Tra i 4 pazienti con valori normativi al basale migliori o vicini a quelli della popolazione, due hanno riportato un miglioramento e due sono rimasti stabili con un punteggio medio di 2,3 al basale, 0,3 al mese 6 e di 0,8 al mese 12.

Risultati sulla sicurezza nel Gruppo C nello studio HGB-206

Al 20 agosto 2020, i dati sulla sicurezza dei pazienti del gruppo C nell’HGB-206 rimangono complessivamente coerenti con gli effetti collaterali già noti della raccolta di cellule staminali ematopoietiche e del condizionamento mieloablativo con busulfano in monoterapia, nonché della AF sottostante. Un evento avverso non serio (EA) di grado 2 (neutropenia febbrile) è stato considerato associato a terapia genica. Non si sono verificati EA seri associati al trattamento con terapia genica.

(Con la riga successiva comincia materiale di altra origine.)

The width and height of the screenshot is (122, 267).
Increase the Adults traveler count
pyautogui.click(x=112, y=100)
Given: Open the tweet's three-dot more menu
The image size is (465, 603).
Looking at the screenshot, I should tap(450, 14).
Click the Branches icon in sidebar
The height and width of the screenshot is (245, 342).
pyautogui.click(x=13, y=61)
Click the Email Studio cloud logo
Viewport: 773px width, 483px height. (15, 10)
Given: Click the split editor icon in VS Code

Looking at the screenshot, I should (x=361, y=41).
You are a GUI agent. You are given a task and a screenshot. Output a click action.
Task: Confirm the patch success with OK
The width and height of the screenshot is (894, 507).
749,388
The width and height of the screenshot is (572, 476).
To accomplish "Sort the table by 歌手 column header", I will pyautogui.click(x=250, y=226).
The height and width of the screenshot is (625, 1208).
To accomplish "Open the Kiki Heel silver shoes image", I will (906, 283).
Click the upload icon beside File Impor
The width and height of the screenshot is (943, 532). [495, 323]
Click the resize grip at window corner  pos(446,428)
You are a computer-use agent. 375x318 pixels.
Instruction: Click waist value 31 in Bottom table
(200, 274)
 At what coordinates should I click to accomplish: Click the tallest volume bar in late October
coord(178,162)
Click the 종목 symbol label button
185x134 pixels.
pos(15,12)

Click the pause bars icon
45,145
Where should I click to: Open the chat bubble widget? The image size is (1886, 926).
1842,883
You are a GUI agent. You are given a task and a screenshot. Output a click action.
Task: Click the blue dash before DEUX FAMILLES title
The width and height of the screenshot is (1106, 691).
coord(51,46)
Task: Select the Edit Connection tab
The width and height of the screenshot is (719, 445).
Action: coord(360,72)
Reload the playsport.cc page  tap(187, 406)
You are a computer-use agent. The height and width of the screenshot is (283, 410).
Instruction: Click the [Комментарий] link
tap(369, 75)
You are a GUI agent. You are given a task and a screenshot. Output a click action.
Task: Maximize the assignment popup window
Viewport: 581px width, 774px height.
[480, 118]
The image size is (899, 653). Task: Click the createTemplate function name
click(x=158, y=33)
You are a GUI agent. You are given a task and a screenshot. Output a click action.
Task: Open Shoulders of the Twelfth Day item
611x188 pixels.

Un paziente con una significativa malattia di base associata all’AF e malattia cardiopolmonare è deceduto 20 mesi dopo il trattamento; il medico curante e un comitato di monitoraggio indipendente hanno concordato che il motivo del decesso non fosse verosimilmente  associato alla terapia genica e che la malattia cardiopolmonare relativa alla AF abbia contribuito all’esito fatale.